This Napoleonic Prisoner of War model is in excellent condition with detailed rigging, nice quarter galleries, a carved rope rub rail, and contrasting accents. The deck has very fine details as well such as the nicely carved bell tower, capstan and other details. The cannon retraction system remains- there is a bar built into the model onto which all of the cannons on the lower deck are connected. If you pull the ball at the stern of the piece the system retracts the cannons. We don't recommend using these pulls because if the pulley system breaks there is no way to repair it while keeping the model together. Overall it's an outstanding presentation and beautiful work of the model's art.
From the very beginning, when the first French prisoner in the British prisons of the Napoleonic Wars started making these models in 1794, they were prized at the highest levels. The level of detail and craftsmanship achieve in such low conditions is extraordinary and even the admirals of the period who brought these models into their own homes knew it.
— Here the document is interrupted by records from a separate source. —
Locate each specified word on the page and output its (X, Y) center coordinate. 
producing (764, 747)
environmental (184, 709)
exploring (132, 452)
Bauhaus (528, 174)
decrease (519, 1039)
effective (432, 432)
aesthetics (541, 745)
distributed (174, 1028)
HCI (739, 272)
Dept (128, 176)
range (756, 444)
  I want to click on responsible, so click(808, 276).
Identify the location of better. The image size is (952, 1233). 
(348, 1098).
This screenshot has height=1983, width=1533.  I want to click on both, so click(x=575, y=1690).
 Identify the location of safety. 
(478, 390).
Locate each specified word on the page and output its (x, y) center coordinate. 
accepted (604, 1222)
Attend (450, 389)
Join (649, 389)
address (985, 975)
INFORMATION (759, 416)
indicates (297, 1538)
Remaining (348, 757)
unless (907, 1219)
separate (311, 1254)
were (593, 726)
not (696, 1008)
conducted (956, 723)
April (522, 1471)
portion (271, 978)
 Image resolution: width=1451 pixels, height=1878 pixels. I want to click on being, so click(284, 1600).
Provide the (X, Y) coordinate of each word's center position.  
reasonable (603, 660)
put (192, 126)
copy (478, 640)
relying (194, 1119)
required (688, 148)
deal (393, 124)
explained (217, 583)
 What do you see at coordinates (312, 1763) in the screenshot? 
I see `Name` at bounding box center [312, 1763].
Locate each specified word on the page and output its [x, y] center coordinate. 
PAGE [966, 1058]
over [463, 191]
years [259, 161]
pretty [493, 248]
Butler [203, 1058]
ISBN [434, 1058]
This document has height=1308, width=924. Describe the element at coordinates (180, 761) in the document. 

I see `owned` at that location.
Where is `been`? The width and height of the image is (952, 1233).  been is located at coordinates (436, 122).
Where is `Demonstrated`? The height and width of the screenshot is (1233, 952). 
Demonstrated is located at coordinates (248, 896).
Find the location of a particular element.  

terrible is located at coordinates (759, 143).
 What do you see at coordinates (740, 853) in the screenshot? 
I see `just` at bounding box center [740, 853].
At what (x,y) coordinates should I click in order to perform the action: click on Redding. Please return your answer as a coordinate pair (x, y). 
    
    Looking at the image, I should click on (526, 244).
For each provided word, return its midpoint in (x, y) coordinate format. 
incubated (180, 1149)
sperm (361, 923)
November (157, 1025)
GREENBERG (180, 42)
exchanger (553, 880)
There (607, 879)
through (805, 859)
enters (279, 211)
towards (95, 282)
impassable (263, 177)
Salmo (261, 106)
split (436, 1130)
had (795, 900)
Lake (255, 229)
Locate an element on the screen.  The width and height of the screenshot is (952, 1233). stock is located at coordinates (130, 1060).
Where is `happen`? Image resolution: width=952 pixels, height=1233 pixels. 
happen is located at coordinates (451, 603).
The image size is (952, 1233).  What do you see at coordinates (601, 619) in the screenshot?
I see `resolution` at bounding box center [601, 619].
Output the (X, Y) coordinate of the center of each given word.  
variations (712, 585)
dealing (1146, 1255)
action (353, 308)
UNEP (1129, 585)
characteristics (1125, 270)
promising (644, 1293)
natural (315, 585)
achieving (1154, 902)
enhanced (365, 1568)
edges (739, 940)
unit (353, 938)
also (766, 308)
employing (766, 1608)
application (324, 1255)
Poor carving tools, with simple materials like the bones from their meals and the straw from their mattresses or off the floor, and no plans to work from- only memory.
The finest models would garner prisoners the best rewards in money or favors. Over time the masterworks of this craft have made their way into the finest collections all over the world. No substantial maritime museum would be complete without a model such as this in their collections and they have graced the private collections of Presidents and heads of state.
Like most of the prisoner-made models, this is of a British ship to favor the British officers or guards who were the prisoner's main clientele. However, in this case the subject vessel was also common to the French navy- the class of ships known as "the 74s"
The 74s were two decked ships of the line which were considered the backbone of the British Navy as well as the French Navy's most versatile ships. Developed by the French in the 1740's, the 74s would come to be seen as an excellent size with fine sailing qualities balanced with a good amount of firepower. By the late 1740's the British were copying the French ships with similar vessels soon after making their way into the Spanish, Dutch, Danish and Russian fleets. The designs were modified by each country and sometimes varied in everything from size and weight to the number and type of guns onboard. So it is possible to find 74s with more or less than 74 guns.
These Men-Of-War saw more naval combat in this era than any other type, remaining a major component of naval forces into the early 19th century, though some of these ships remained in service until the late 1800's when they were finally replaced by the ironclads.